Conclusions: Overall, sampling techniques improved the prediction model compared with original imbalanced dataset. Although prediction models performed worse than expected (due to an imbalanced dataset, and missing values), the implementation of ML algorithms can still lead to an effective method of predicting calving difficulty.

Implications: This research indicated the capability of ML algorithms to predict the incidence of calving difficulty within a balanced dataset, but that more explanatory variables (e.g. genetic information) are required to improve the prediction based on an unbalanced original dataset.

Keywords: cost-sensitive technique, dairy cow, difficult calving, down-sampling, herd–cow factors, imbalanced dataset, machine-learning algorithms, predictive models.

Introduction

Difficult calving, also known as dystocia, is one of the most important reproductive traits to influence dairy farm profitability and animal welfare. Difficult calving leads to longer birth interval (Deka and Das 2021) and increased open days (Montazeri-Najafabadi and Ghaderi-Zefrehei 2021), decrease in longevity (Ghavi Hossein-Zadeh 2016), a decline in milk lactose (Antanaitis et al. 2021), and an increase in the number of inseminations per conception (López de Maturana et al. 2007). Higher veterinary costs, premature culling and replacement costs are also related to difficult calving (López de Maturana et al. 2007; McGuirk et al. 2007). After excluding culling, veterinary, and other management costs, Mee (2004) has reported that reduced production (41%) is the most crucial factor of all losses due to difficult calving, with lower fertility (34%), and cow and calf morbidity and mortality (25%) following in importance.

Cows that experienced difficult calving are also more likely to suffer from other diseases such as mastitis (Juozaitienė et al. 2017), lameness (Malašauskienė et al. 2022), and delayed uterine repair (Hiew et al. 2016), and overall wellbeing of both calf and cow is at risk (Mee 2004). The annual wastage cost was estimated at up to NZ$10 286 per 100 cows in a New Zealand pasture-based system attributed to calving trouble apart from non-pregnancy, mastitis, udder problems, and injury or accident (Kerslake et al. 2018). Sadeghi-sefidmazgi et al. (2012) estimated an economic weight (economic values multiplied by gene expressions) of –US$1.35 and –US$0.28 per unit of trait per calf born in a time horizon of 20 years for the percentage of direct and maternal calving difficulties per calf born in Iranian Holstein dairy cattle.

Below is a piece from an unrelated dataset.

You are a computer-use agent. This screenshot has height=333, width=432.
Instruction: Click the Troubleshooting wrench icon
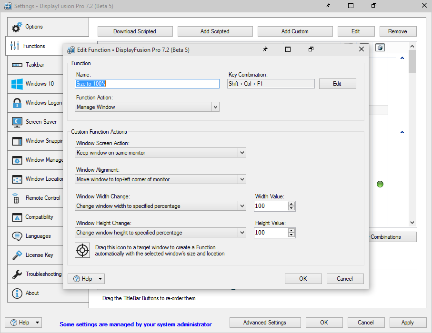17,274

Despite the economic and welfare importance being generally well understood, and relative emphasis of including calving difficulty in selection indices (Mee 2008), a significant percentage of dairy cattle in different countries still requires assistance during partition, ranging from moderate (e.g. 20.5% in Italian Holstein cows (Probo et al. 2022) and 19.9% in Irish dairy herds (Fenlon et al. 2017)) to considerable assistance (5.9% in Ireland; Fenlon et al. 2017). A possible solution to overcoming the difficult calving problem might be to predict its probability on the basis of the associated factors. The prediction of calving difficulty would help farmers to introduce better breeding, calving, and culling management. Furthermore, according to the high correlation between difficult calving and stillbirth (Eriksson et al. 2004), calf loss might be reduced if difficult calving is predicted in advance.

Several factors have been identified as risk factors for difficult calving. They can be grouped into (1) maternal factors including parity (De Amicis et al. 2018), difficult calving experience at previous calving (Mee et al. 2011), body condition score (BCS), age of dam at birth, milk production, calving interval (Zaborski et al. 2014) and length of gestation (De Amicis et al. 2018), (2) factors related to the calf, including birth type (Weldeyohanes and Fesseha 2020), calf sex, and weight (De Amicis et al. 2018), and (3) factors related to the sire such as the type of inseminated sperm (Norman et al. 2010).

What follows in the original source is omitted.